New Python/PyPy extension for object oriented numerically intensive codes ?
Hello, I wish you a Happy New Year. I would be very interested in using PyPy for numerically intensive scientific codes. I conclude from my experiments that PyPy could potentially be a great tool but that it is strongly limited in this area by the lack of some features in Python. For example: - Standard Python classes and standard Python instances are too dynamic for what we need for high performance. There should be a way to define in Python less dynamic classes and instances. - There is no specialized container to gather a fixed number of homogeneous objects and when possible to store them efficiently as native arrays of native variables. - There is no way to locally disable type and bound checks. I guess we don't have that in Python because it wouldn't be very useful for CPython and because Python has not been designed for performance. However, with efficient interpreters, I think many users would be happy to trade a bit of dynamism for better performance. I thought about what was missing and it seems to me that it could be provided by a Python/PyPy extension without addition to the Python language. However, Numpy API is IMHO not adapted. Now that Python is (and will be more and more) compared to Julia, I think it becomes necessary to have a good tool to write efficient numerical codes in pure Python style. I present here https://github.com/paugier/nbabel/blob/master/py/vector.md a possible new extension providing what I think would be needed to express in OOP Python things reasonable in terms of high performance computing. The detail of the proposed API is of course not very interesting at this point (it is just a dream). I am more interested about the point of view of PyPy developers and PyPy users about (i) the principle of this project (a Python extension to express in OOP Python things easier to be accelerated than standard Python) and (ii) about the technical feasibility of this project: Is it technically possible to extend Python and PyPy to develop such extension and make it very efficient? Which tools should be used? How should it be written? Best regards, Pierre
On Tue, 5 Jan 2021, PIERRE AUGIER wrote:
I thought about what was missing and it seems to me that it could be provided by a Python/PyPy extension without addition to the Python language. However, Numpy API is IMHO not adapted. Now that Python is (and will be more and more) compared to Julia, I think it becomes necessary to have a good tool to write efficient numerical codes in pure Python style.

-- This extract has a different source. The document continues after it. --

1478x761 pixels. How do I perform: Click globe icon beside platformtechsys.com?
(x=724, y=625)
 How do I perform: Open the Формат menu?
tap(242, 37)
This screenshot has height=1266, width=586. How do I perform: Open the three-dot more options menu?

Hi Pierre, I assume that you've had a detailed look at Cython, hand't you? All three points that you've listed are solved there in one way or another. Of course, it comes with its own set of tradeoffs / disadvantages, but in my scientific life I can't say I was really constrained by them, because Cython blends with Python so naturally (per module and per function), so I was actually always starting with pure Python and then going down up to the level of SIMD assembly for 1% of the code where it actually mattered (99% time was spent)... plus the whole MPI story for scaling. I'm afraid the situation is simply so good that there is too little motivation to solve this in Python itself :-/ and solving it in Python has its own problems. I guess first one really needs to find cases, when solving it in Python is rationally mandated to gather enough momentum. -- Sincerely yours, Yury V. Zaytsev
----- Mail original -----
De: "Yury V. Zaytsev" <yury@shurup.com> À: "PIERRE AUGIER" <pierre.augier@univ-grenoble-alpes.fr> Cc: "pypy-dev" <pypy-dev@python.org> Envoyé: Mardi 5 Janvier 2021 15:06:02 Objet: Re: [pypy-dev] New Python/PyPy extension for object oriented numerically intensive codes ?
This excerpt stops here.